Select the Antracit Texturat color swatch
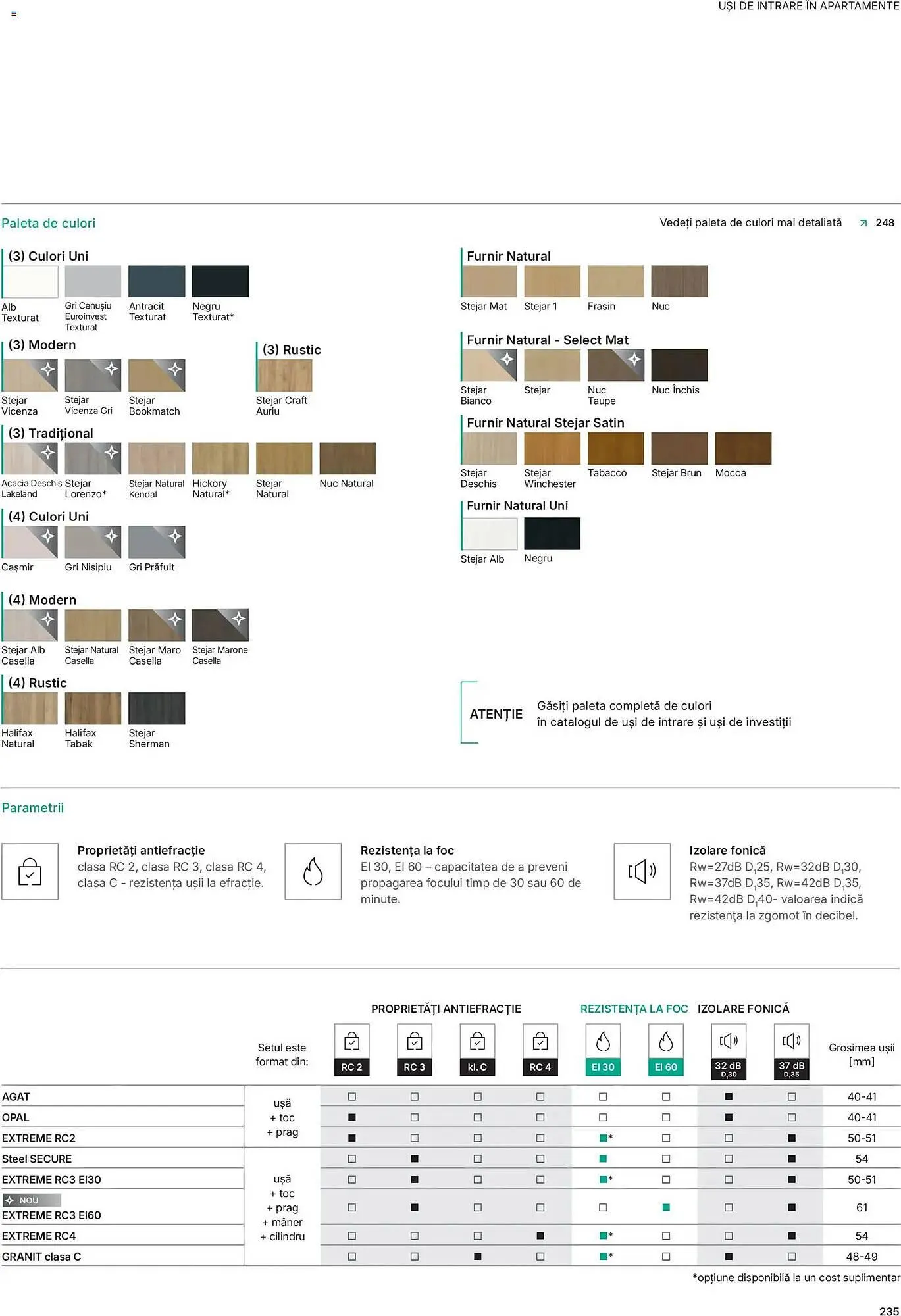 (157, 282)
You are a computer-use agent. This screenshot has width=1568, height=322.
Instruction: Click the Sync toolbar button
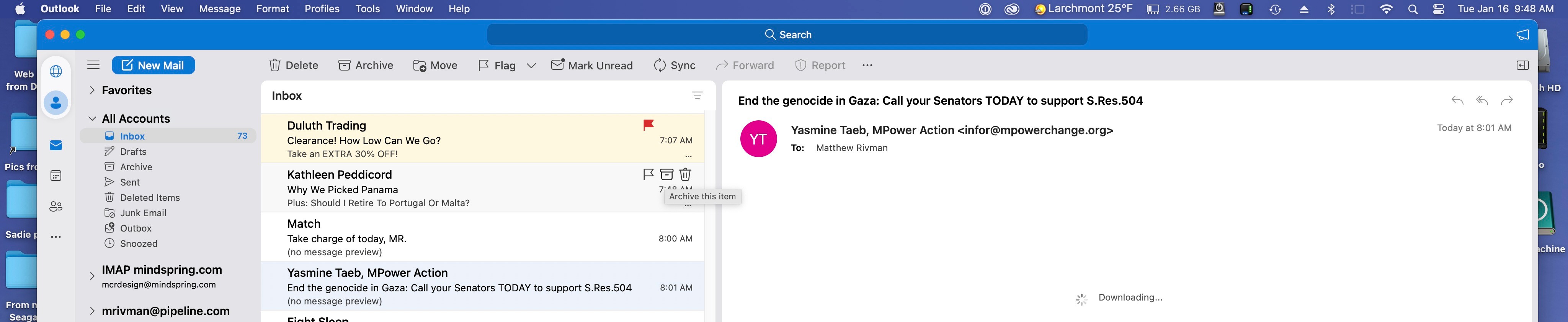(x=675, y=65)
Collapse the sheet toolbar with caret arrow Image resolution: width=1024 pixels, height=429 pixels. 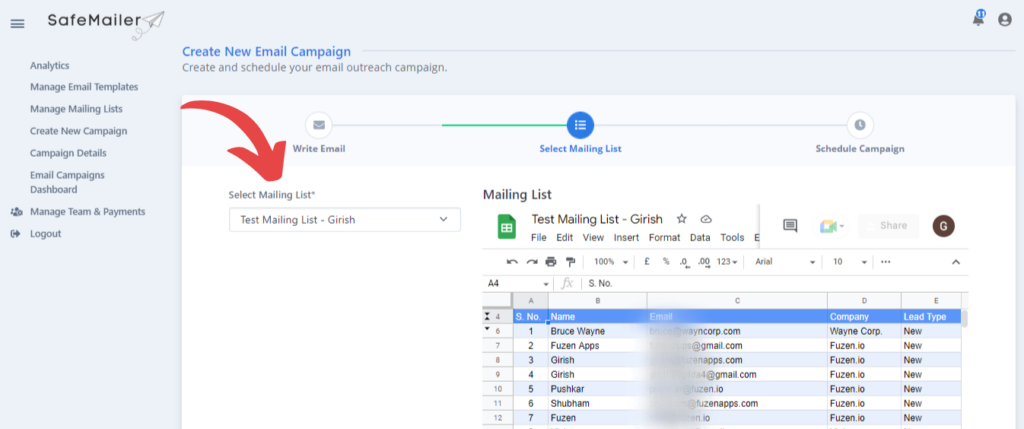coord(955,262)
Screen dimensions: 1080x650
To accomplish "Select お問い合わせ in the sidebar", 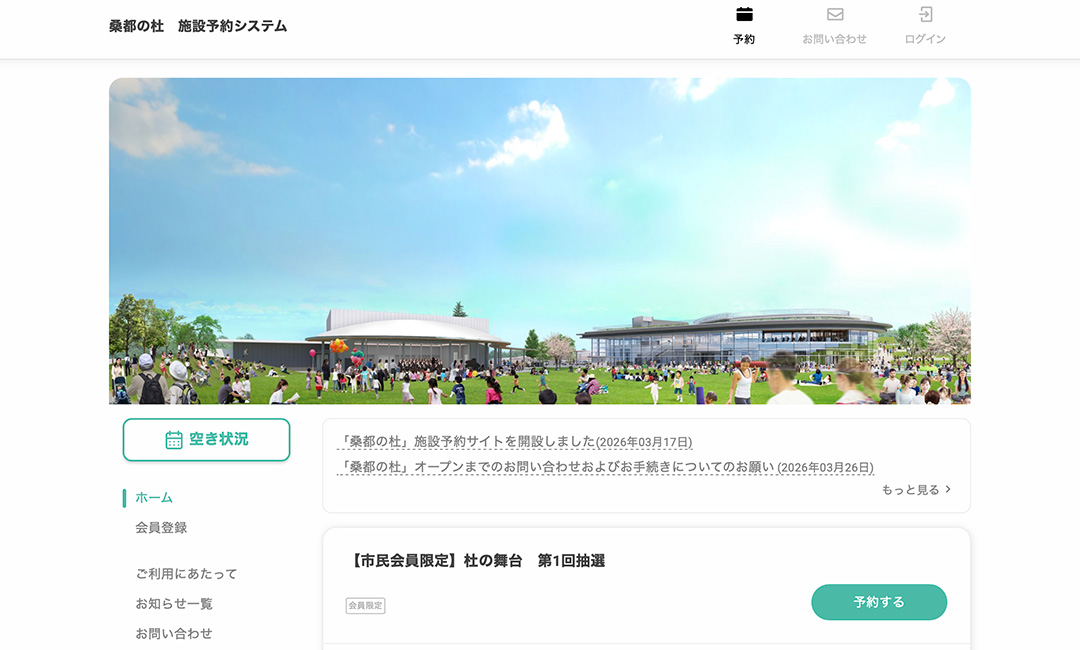I will (174, 633).
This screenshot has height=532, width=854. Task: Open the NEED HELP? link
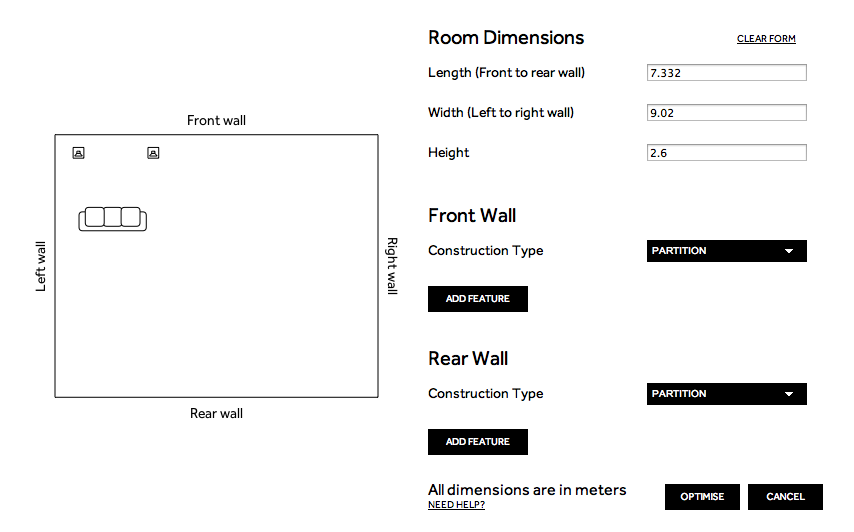tap(456, 505)
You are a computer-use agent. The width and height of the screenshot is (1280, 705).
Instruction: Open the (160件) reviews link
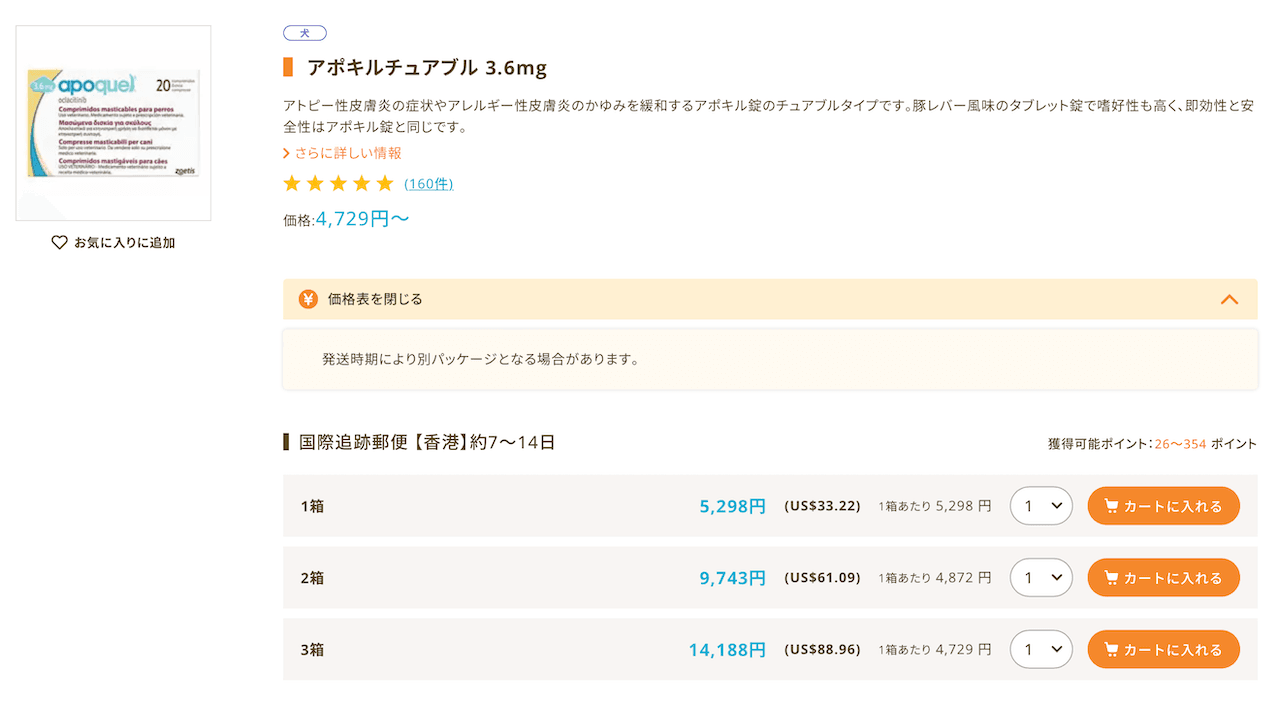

+ + + +

_INSTRUCTIONS FOR THE TASK_
Rewrite the records from the line with "You are a computer-use agent. The" through the end of the records, putting "ratings" in place of "reviews" and keeping everything else the same. Leave out the pictures.

_OUTPUT FOR THIS TASK_
You are a computer-use agent. The width and height of the screenshot is (1280, 705).
Instruction: Open the (160件) ratings link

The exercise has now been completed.